Refering __device__ variables in host code?

I have rather large set of functions that are callable both on host (invoked in OpenMP loops) and on device.

This is achieved using host device function declarations.

Some of these functions, ported from CPU, rely on a lookup table stored in a global variable. I would like to make this variable visible for the device-compiled kernles as well.

(I know I should use textures or constant for best performance, and I have seen the macro trick for using textures in the SDK, but this post is about variable scoping not performance.)

The code construct attached at the bottom of this post seems to work.

I observe that a device variable seems to be fully allocated and visible in the host scope, and can be used like a regular variable there.

Copying of data onto device is done using a combination of cudaGetSymbolAddress and cudaMemcpy.

Is this a supported and future proof way of sharing global variable names for host device functions?

Can the host-visible variable be used just like any other global variable?
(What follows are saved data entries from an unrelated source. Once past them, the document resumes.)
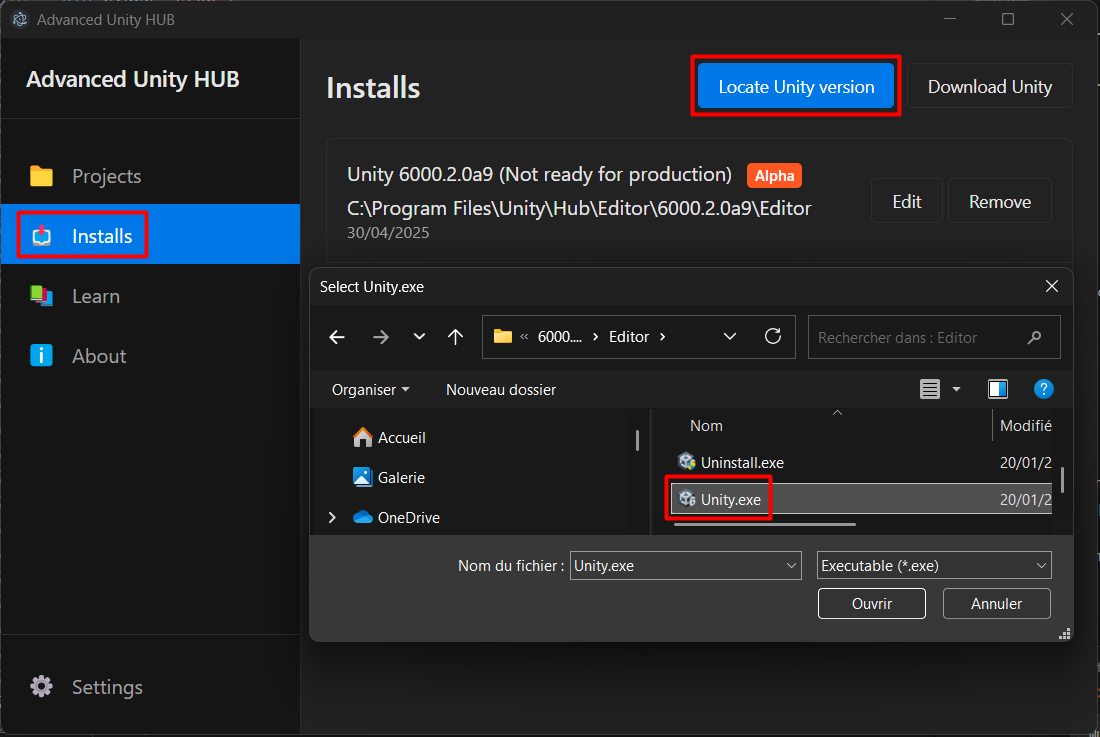Click the About info icon
The height and width of the screenshot is (737, 1100).
point(41,356)
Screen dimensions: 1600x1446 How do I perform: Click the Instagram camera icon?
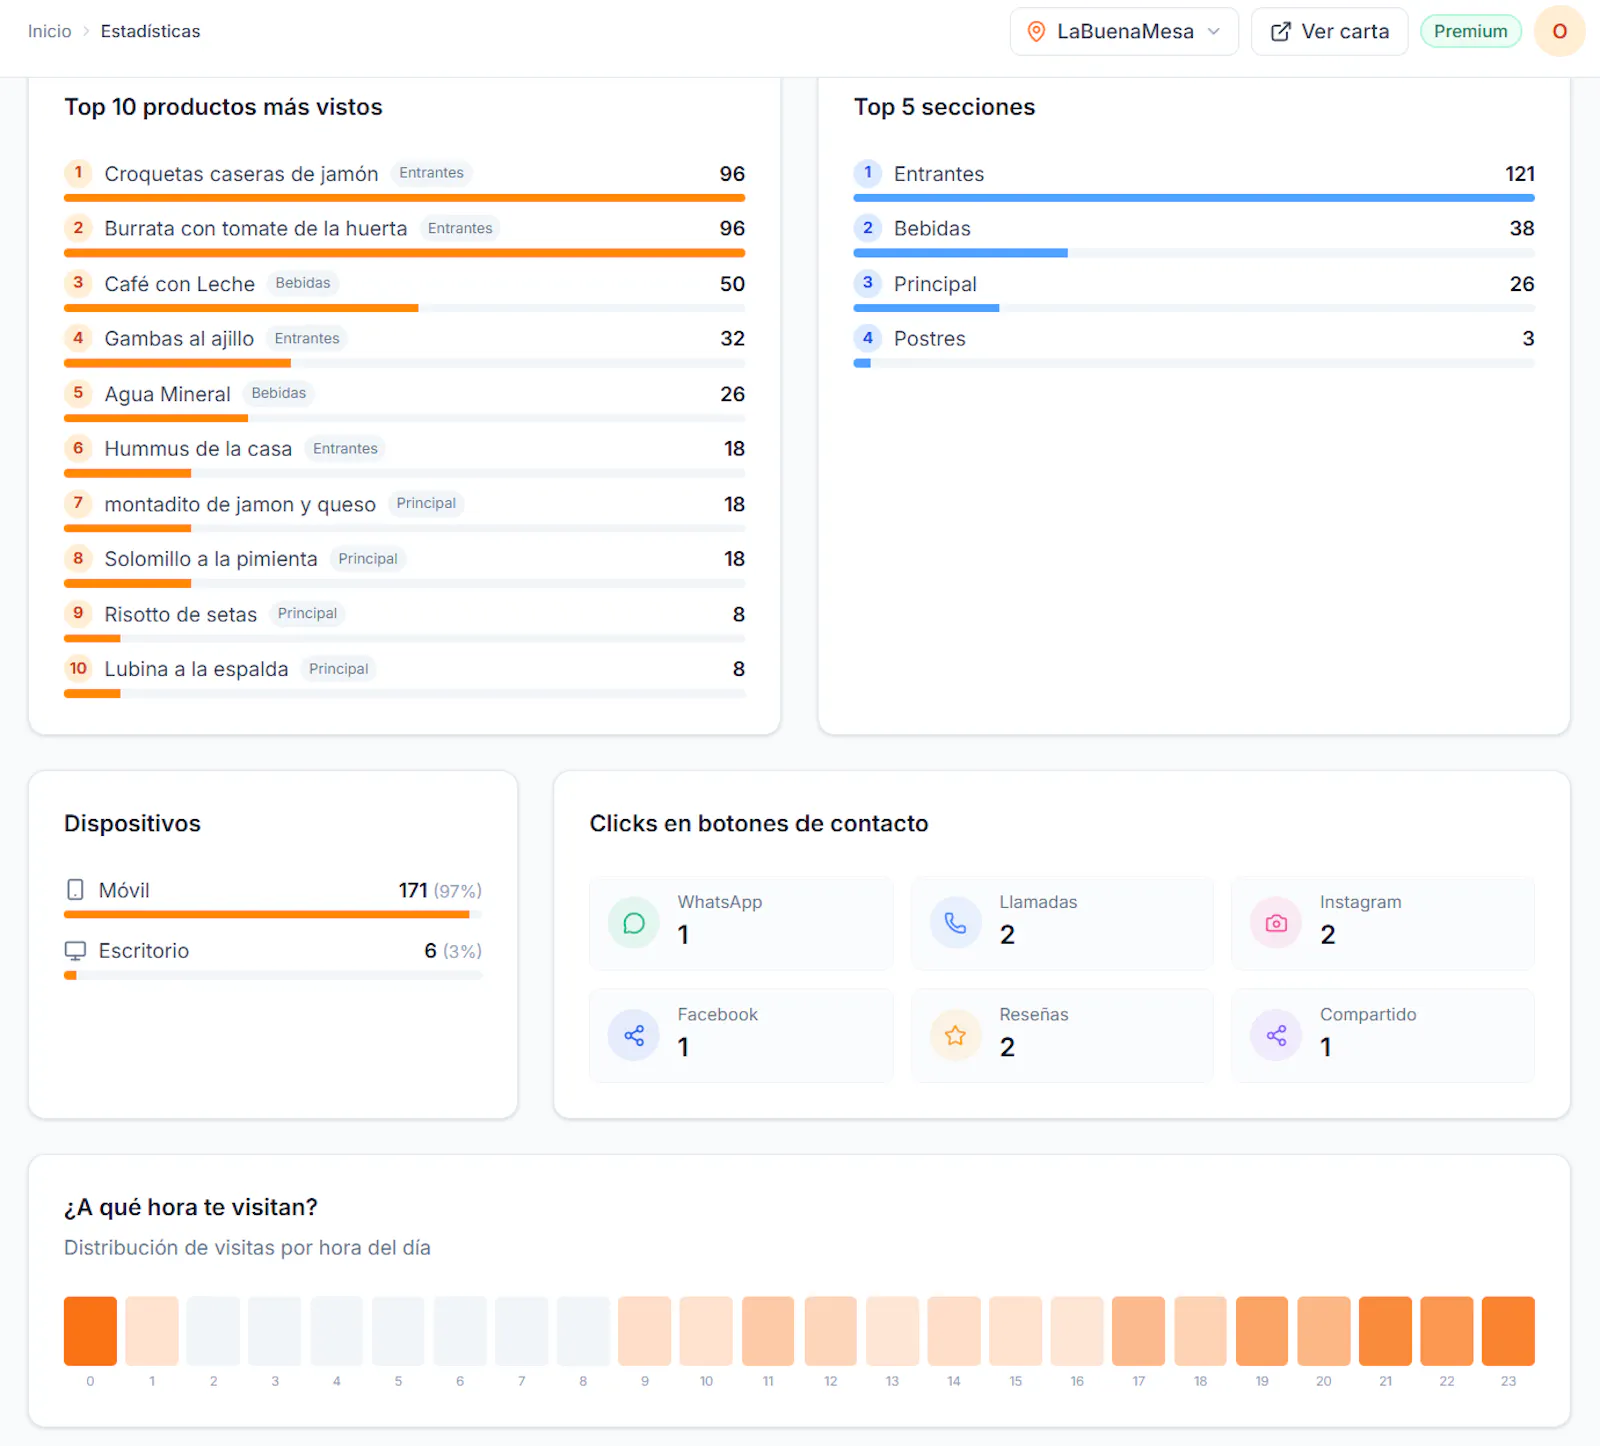coord(1276,923)
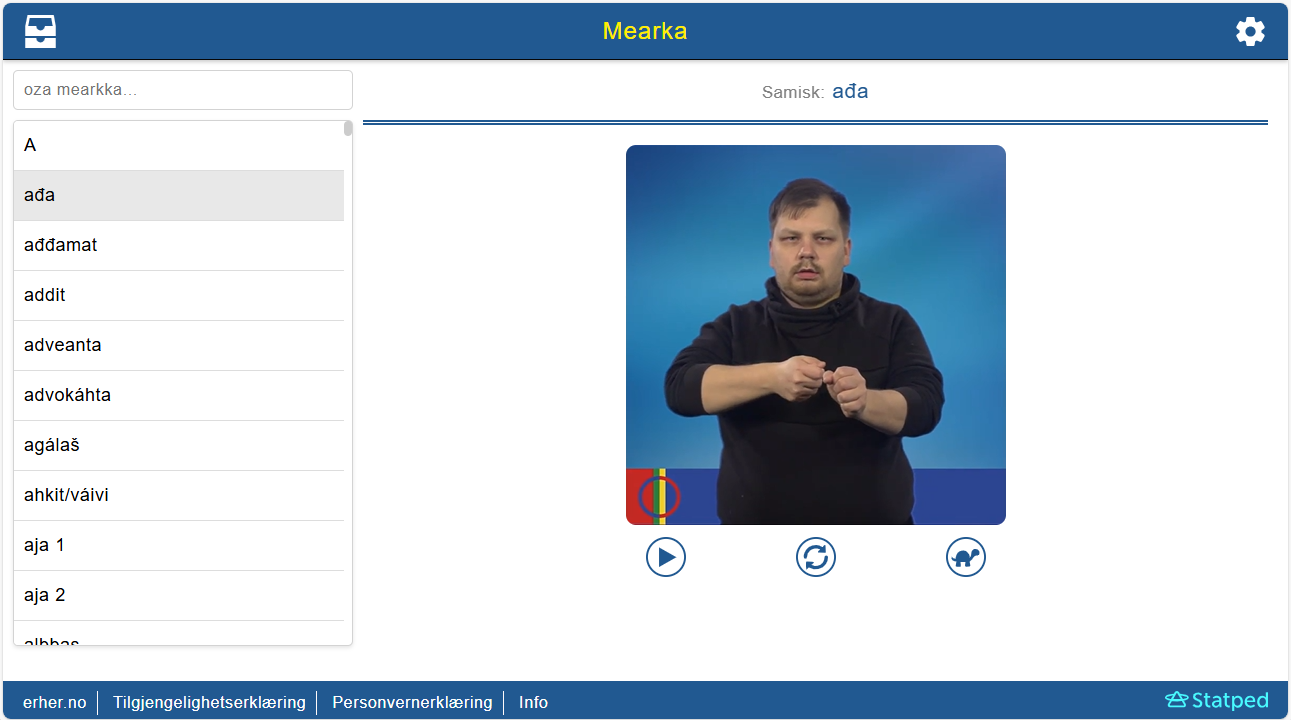Choose 'ađđamat' from the list
This screenshot has height=720, width=1291.
(x=179, y=245)
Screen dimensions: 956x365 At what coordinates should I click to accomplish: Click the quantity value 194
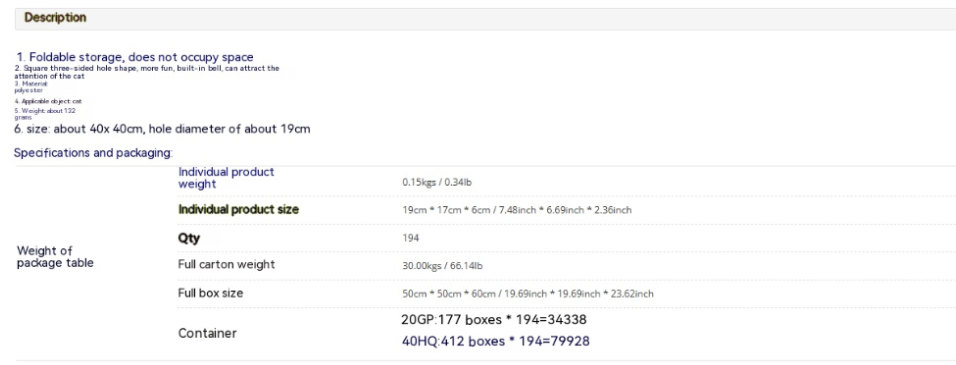[x=410, y=238]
When and where is it allocated and deallocated?

This observed behavior seems to contradict Sec B.2.1 in the Programming Guide which state:

What we really should have is the ability to declare host device for variables as well as for functions, but that yields a “invalid attribute for variable.” warning message.

#include <iostream>

#include <vector>

__device__ float luttable[10][4];

__host__ __device__ void readVar( float* output, int i ) {

  output[i] = luttable[i][3];  

}

__global__ void readDeviceValue( float* output ) {

  readVar( output, threadIdx.x );

}

int main() {

  void* devlutptr;

  cudaGetSymbolAddress( &devlutptr, "luttable" );

// Init CPU table

  for( int i = 0; i < 10; ++i )

	for ( int j = 0; j < 4; ++j )

	  luttable[i][j] = i + j/10.0;

// Copy to device

  cudaMemcpy( devlutptr, luttable, sizeof(float)*40,

		  cudaMemcpyHostToDevice );

const size_t N = 8;

  dim3 gridDim = dim3( 1 ); dim3 blockDim = dim3( N );

float* devoutput;

  cudaMalloc( &devoutput, sizeof(float)*N );

readDeviceValue<<<gridDim, blockDim>>>( devoutput );

std::vector<float> v(N);

  cudaMemcpy( &v[0], devoutput, sizeof(float)*v.size(),  cudaMemcpyDeviceToHost );

for( size_t i = 0; i < v.size(); ++i )

	std::cout << v[i] << " ";

  std::cout << std::endl;

for ( size_t i = 0; i < v.size(); ++i )

	readVar( &v[0], i );

for( size_t i = 0; i < v.size(); ++i )

	std::cout << v[i] << " ";

  std::cout << std::endl;

return 0;	

}

Johan Seland, PhD

Researcher SINTEF ICT